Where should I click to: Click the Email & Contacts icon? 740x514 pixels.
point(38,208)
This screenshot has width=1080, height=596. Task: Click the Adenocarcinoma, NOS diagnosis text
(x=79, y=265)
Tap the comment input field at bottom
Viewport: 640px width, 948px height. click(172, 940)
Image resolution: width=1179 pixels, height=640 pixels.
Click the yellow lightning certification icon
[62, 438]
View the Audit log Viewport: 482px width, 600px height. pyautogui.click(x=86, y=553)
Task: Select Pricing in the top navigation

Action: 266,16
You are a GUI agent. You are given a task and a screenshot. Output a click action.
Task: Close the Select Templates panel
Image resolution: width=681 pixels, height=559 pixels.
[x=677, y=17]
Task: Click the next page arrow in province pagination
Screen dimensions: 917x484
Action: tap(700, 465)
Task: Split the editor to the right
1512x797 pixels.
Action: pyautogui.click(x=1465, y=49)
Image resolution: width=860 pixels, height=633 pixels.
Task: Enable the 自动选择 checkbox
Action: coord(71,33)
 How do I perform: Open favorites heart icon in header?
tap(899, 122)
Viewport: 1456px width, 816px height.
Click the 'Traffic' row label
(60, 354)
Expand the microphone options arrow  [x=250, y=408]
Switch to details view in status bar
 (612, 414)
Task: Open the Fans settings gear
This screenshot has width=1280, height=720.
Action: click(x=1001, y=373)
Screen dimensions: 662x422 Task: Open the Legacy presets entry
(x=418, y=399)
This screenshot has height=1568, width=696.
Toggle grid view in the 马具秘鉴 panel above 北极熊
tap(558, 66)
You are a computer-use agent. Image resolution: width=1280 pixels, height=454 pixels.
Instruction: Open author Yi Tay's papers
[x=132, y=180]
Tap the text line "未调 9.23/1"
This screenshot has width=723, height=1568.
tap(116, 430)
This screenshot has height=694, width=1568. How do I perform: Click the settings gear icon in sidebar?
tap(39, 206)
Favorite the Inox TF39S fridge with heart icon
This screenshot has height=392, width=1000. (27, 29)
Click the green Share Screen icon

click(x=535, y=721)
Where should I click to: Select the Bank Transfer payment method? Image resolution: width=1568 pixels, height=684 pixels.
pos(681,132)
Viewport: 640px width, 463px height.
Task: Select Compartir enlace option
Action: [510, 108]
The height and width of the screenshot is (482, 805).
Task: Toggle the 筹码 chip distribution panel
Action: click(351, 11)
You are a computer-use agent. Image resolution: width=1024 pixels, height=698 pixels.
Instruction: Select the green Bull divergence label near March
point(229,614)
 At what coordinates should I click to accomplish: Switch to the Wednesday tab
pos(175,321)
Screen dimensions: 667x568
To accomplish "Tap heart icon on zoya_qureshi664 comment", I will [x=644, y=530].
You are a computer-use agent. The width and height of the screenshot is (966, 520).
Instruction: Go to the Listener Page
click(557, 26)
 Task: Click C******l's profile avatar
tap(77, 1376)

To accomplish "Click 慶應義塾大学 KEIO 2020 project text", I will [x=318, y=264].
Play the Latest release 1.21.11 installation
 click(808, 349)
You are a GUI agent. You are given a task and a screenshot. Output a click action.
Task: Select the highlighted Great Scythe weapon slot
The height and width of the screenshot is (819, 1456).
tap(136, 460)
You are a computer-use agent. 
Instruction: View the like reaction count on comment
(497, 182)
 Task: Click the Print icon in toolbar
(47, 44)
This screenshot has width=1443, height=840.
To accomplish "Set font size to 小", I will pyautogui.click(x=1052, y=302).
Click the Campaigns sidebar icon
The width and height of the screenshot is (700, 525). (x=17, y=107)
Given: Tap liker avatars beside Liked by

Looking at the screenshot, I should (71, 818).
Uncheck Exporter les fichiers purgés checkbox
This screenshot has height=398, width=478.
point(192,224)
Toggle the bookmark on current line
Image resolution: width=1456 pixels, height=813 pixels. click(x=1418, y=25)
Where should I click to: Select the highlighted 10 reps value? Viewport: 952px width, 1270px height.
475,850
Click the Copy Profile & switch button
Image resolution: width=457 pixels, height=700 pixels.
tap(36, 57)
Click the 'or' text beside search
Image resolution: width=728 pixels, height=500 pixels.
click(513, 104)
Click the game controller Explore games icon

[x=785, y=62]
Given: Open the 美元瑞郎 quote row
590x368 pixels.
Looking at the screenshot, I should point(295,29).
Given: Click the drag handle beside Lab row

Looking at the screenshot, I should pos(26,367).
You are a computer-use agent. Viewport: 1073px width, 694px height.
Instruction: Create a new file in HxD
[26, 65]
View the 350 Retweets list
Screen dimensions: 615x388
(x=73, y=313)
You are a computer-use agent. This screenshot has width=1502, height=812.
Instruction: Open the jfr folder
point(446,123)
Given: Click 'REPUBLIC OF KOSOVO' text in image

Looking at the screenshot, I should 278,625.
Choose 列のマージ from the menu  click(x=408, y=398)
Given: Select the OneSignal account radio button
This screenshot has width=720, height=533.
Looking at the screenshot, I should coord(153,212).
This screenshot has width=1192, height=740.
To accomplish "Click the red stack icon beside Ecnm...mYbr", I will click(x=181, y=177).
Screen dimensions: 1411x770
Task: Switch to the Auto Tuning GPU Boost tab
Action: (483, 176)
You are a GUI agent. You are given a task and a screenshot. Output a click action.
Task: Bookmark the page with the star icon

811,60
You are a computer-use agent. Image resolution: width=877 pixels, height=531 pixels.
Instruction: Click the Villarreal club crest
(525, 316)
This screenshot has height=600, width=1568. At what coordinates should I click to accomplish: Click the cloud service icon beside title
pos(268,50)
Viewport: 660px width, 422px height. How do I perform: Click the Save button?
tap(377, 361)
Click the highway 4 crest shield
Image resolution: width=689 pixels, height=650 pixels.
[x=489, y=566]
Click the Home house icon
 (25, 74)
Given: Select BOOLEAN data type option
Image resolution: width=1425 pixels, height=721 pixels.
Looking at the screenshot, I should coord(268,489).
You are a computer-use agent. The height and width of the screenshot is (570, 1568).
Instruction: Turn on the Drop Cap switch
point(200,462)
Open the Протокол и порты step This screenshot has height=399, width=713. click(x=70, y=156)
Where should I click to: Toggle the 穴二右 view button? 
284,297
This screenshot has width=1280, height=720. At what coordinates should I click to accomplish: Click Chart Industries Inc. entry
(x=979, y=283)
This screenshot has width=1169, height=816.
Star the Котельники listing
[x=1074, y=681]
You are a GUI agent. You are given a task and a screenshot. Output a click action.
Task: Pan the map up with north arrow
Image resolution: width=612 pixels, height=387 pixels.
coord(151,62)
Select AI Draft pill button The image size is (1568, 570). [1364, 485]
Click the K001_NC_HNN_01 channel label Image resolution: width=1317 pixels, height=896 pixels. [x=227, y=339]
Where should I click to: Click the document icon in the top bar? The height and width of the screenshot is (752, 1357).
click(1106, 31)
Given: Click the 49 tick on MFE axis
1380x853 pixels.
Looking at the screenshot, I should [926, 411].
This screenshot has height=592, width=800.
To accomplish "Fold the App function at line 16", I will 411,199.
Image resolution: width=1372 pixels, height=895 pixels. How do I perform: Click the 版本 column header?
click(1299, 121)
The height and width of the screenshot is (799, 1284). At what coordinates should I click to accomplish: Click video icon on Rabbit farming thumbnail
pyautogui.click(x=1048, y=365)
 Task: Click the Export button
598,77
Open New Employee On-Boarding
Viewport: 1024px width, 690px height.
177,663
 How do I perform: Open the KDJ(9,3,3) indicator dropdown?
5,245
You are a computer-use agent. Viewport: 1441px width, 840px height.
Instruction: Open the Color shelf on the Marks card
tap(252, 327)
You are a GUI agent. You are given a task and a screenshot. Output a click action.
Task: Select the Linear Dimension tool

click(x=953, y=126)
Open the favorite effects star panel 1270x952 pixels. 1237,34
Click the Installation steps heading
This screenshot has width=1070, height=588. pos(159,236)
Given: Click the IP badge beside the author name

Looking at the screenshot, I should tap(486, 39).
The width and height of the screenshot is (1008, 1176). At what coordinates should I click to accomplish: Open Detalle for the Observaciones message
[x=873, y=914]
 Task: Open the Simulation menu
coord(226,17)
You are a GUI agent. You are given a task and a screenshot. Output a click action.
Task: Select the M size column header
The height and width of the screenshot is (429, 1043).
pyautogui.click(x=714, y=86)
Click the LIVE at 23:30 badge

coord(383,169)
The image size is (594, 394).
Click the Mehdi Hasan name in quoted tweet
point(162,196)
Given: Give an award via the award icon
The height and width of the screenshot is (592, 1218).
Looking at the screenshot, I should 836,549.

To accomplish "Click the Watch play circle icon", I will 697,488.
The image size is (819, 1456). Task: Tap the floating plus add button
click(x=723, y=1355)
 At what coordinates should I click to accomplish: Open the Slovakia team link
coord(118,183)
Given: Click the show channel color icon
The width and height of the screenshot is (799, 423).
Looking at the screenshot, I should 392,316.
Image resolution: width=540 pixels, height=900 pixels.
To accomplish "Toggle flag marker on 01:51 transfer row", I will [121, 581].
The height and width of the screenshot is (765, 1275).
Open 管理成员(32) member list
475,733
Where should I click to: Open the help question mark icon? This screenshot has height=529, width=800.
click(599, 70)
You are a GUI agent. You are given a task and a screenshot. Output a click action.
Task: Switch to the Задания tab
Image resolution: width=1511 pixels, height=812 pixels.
^^^^
Exercise
Every line holding the word "computer" should be copied out of the records above.

Response to the exercise
You are a computer-use agent. Image resolution: width=1280 pixels, height=454 pixels.
You are a computer-use agent. Image resolution: width=1024 pixels, height=698 pixels.
You are a computer-use agent. The width and height of the screenshot is (966, 520).
You are a computer-use agent. 
You are a computer-use agent. Viewport: 1073px width, 694px height.
You are a computer-use agent. This screenshot has width=1502, height=812.
You are a computer-use agent. Image resolution: width=877 pixels, height=531 pixels.
You are a computer-use agent. The height and width of the screenshot is (570, 1568).
You are a computer-use agent. Viewport: 1441px width, 840px height.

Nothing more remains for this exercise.